This past weekend, I got to hang out with my brother and my cousin at my grandparent’s house. As is often the case when we hang out, we started doing some movie quotes. One of the quotes my cousin brought up was from Pirates of the Caribbean when Barbosa says, “That’s not possible!” and Jack responds with “Not probable.”
The reminder of that line got me to thinking. Earlier, an atheist (I think it was Daniel Morgan, but I’m not positive now and I’m too lazy to search through the comments to look for it) told me that if I were to assume the non-existence of God I would be able to come up with an alternate idea of morality just like atheists do. (I have to interject quickly that this tactic is a rather nice one…when you can’t put forth a postive argument, make the detractor come up with the argument for you!) I’ve been working a bit on that idea (although what I’ve written is not yet ready for publishing on the blog–if I finish it, I shall put it here though) and I’ve discovered that, from an atheist perspective, you quickly run into arguments that are no longer conclusive but instead are based on “that’s what it probably would be.”
A good illustration of this is when examining what I call the “Matrix argument” based on the Matrix movies. An honest atheist will admit that he has no sure way to say that anything we perceive is actually real. We could be hallucinating everything that we see, feel, hear, taste, or smell. All these senses ultimately exist as just electrical impulses in the mind (assuming the physicality of the brain) and thus they can be manipulated by outside sources without the person who perceives the senses being aware of this manipulation.
The most common atheist response to this that I have run into is this: “It is highly improbable that a world like the Matrix exists and that I am in it. It is more likely that the world really exists as I perceive it.”
I ued to accept this, but now I’m thinking about it more. How does that atheist determine what idea is more “probable” than another? Is there any way to actually do so, or is it simply an ad hoc arbitrary statement that really means “I believe it is more likely that the world I sense is real than that it is not real”?Â
Most atheists at this point wield the shield of “Occam’s Razor.” But that really doesn’t help us any here because Occam’s Razor itself does not exist in a vacuum. Occam’s Razor is an assumed probability: “That which has the fewest premises is probably the one that is right.” How do we know that Occam’s Razor is itself accurate?
The atheist will say, “Because we have perceived that normally the concept with fewest premises turn out to be right.”
But this, in turn, results in a greater circular reasoning. Our perception of reality is “probably” right because of Occam’s Razor; Occam’s razor is “probably” right because of our perceptions. In both instances, that which is “probable” is determined circularly.

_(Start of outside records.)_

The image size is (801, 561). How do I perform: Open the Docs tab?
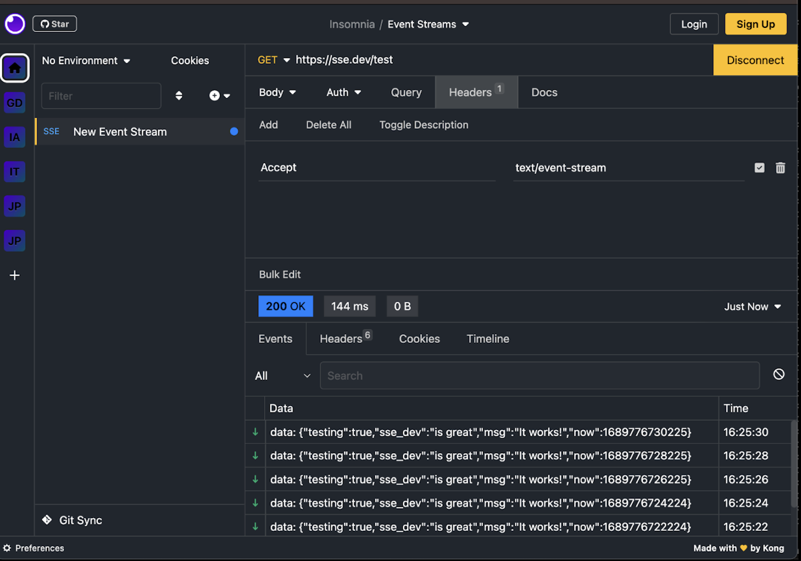click(x=543, y=92)
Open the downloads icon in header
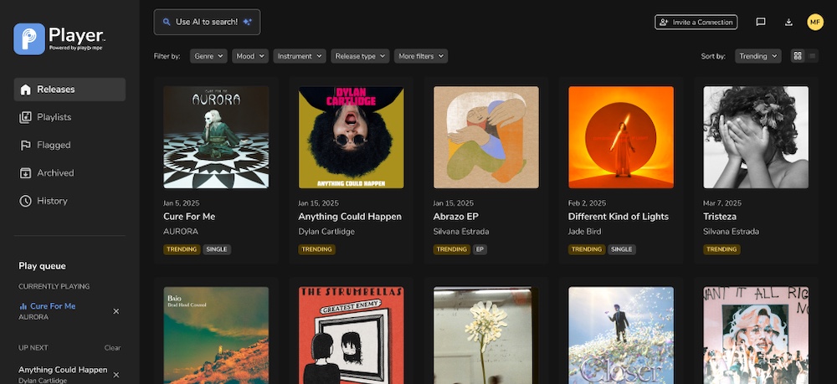Viewport: 837px width, 384px height. [788, 23]
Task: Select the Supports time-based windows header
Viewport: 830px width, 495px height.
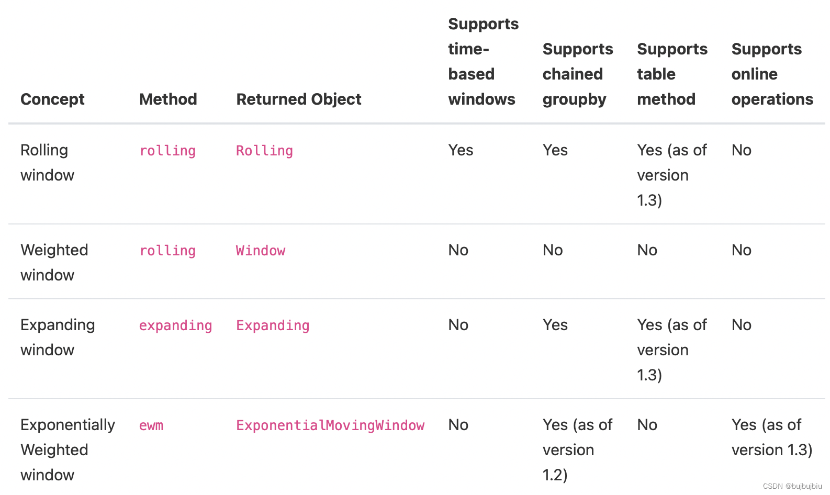Action: click(483, 61)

Ultimately, what is “probably” true is nothing more than what the individual wants to be true. Thus, a theist says, “It is more probable that the universe is created than eternal” while an atheist says, “It is more probable that the universe is eternal than created.” The very term “probable” depends on a pre-existing acceptance of what one will consider to be more “likely” in the first place. When step out of the box, however, we see that “probability” is a myth. Things are only probable if they agree with what you expect and expectations require a prior commitment to a concept of what is more probable.
Probability therefore rests on circular reasoning.
(Of course I do have to note here for the sake of clarification that I am not speaking of mathematical probabilities; this is a look at philosophical probabilities only.)